### REQUIREMENT
Return only the line containing "add_shopping_cart (104, 1014)" and each line after it, exactly as written, through the end of the records.

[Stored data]
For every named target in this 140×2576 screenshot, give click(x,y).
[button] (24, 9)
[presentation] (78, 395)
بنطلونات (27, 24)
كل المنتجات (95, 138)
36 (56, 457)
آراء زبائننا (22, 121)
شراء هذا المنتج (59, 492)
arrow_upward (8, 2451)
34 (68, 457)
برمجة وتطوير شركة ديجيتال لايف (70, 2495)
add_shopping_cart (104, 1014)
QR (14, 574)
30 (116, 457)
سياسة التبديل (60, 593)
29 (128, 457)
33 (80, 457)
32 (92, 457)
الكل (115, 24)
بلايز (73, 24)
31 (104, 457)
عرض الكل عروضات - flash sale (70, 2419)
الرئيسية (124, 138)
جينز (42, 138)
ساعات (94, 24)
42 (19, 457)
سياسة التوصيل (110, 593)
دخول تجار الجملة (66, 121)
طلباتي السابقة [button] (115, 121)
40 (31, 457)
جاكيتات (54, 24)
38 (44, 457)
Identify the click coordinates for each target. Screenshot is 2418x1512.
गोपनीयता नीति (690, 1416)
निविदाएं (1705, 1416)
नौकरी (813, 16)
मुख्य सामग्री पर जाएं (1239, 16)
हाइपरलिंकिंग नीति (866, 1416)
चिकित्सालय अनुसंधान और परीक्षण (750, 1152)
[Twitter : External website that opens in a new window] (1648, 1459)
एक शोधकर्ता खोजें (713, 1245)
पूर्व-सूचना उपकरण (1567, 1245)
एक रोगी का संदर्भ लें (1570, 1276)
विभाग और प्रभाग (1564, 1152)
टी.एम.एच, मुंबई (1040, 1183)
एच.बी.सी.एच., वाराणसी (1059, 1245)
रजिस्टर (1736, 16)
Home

### ANSWER TO THE EXERCISE
add_shopping_cart (104, 1014)
QR (14, 574)
30 (116, 457)
سياسة التبديل (60, 593)
29 (128, 457)
33 (80, 457)
32 (92, 457)
الكل (115, 24)
بلايز (73, 24)
31 (104, 457)
عرض الكل عروضات - flash sale (70, 2419)
الرئيسية (124, 138)
جينز (42, 138)
ساعات (94, 24)
42 (19, 457)
سياسة التوصيل (110, 593)
دخول تجار الجملة (66, 121)
طلباتي السابقة [button] (115, 121)
40 (31, 457)
جاكيتات (54, 24)
38 (44, 457)
Identify the click coordinates for each target. Screenshot is 2418x1512.
गोपनीयता नीति (690, 1416)
निविदाएं (1705, 1416)
नौकरी (813, 16)
मुख्य सामग्री पर जाएं (1239, 16)
हाइपरलिंकिंग नीति (866, 1416)
चिकित्सालय अनुसंधान और परीक्षण (750, 1152)
[Twitter : External website that opens in a new window] (1648, 1459)
एक शोधकर्ता खोजें (713, 1245)
पूर्व-सूचना उपकरण (1567, 1245)
एक रोगी का संदर्भ लें (1570, 1276)
विभाग और प्रभाग (1564, 1152)
टी.एम.एच, मुंबई (1040, 1183)
एच.बी.सी.एच., वाराणसी (1059, 1245)
रजिस्टर (1736, 16)
Home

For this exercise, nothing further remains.